(WHAT NEEDS TO BE DONE) Reproduce verbatim the lines of the listing below, beginning at the line that contains "Task: Click the 20 kHz frequency axis label" and stopping after the line that contains "Screen dimensions: 897x506", with both of those lines included.

(SOURCE MATERIAL)
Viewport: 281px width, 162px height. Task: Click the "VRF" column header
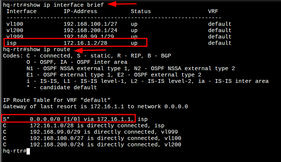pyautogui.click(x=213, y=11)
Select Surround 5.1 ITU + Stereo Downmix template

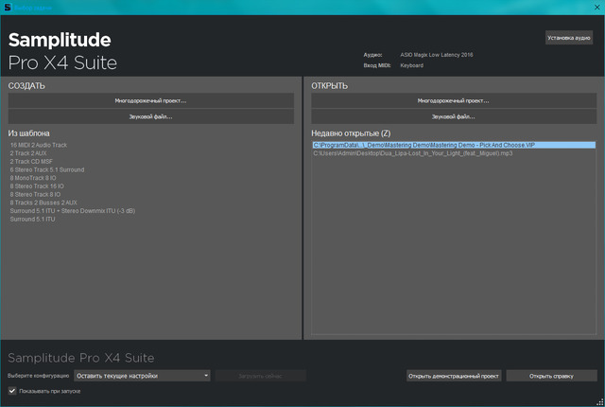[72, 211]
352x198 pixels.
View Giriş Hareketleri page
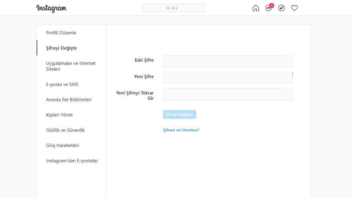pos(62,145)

==

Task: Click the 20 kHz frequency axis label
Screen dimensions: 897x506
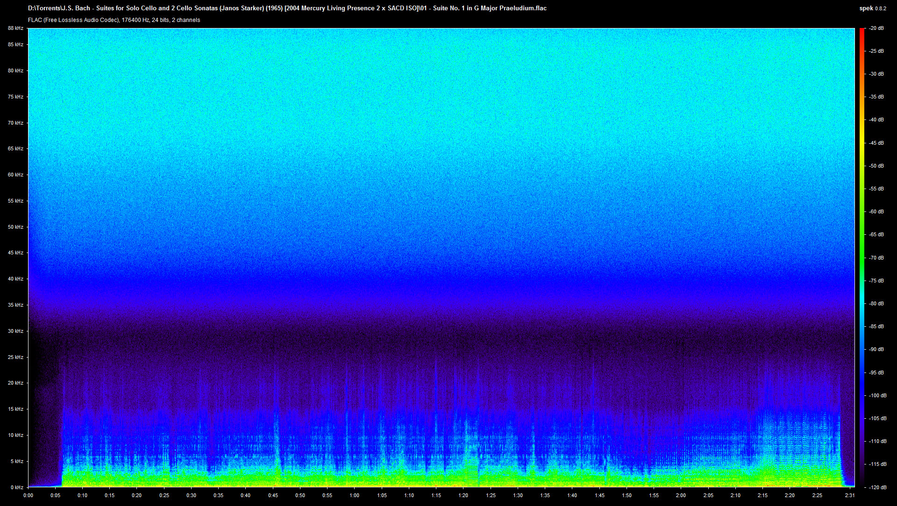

...

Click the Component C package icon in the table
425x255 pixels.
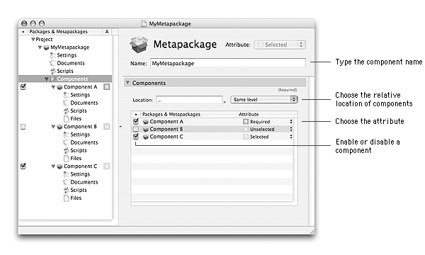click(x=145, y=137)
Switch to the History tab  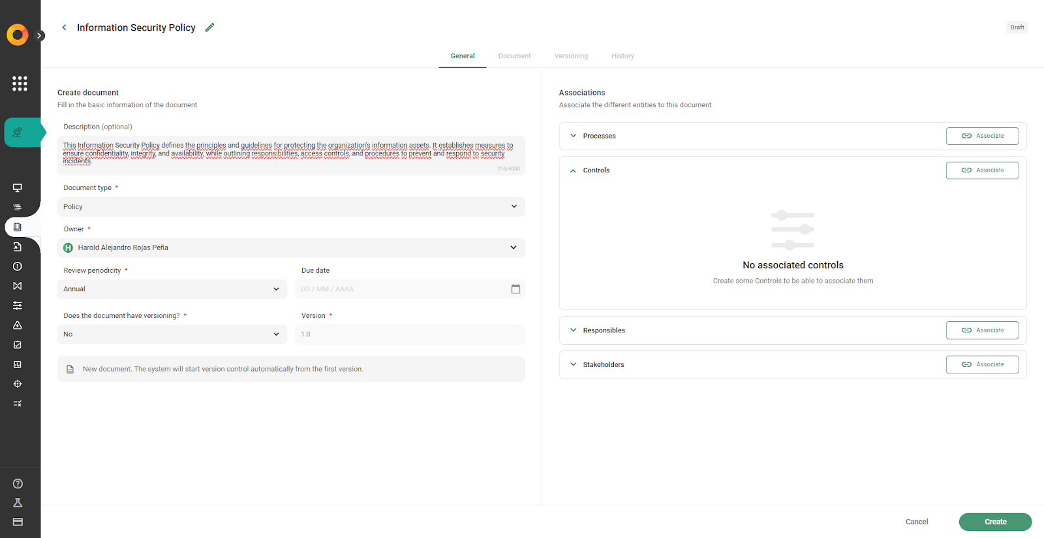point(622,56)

(EXERCISE ANSWER)
Task: Click the 20 kHz frequency axis label
Screen dimensions: 897x506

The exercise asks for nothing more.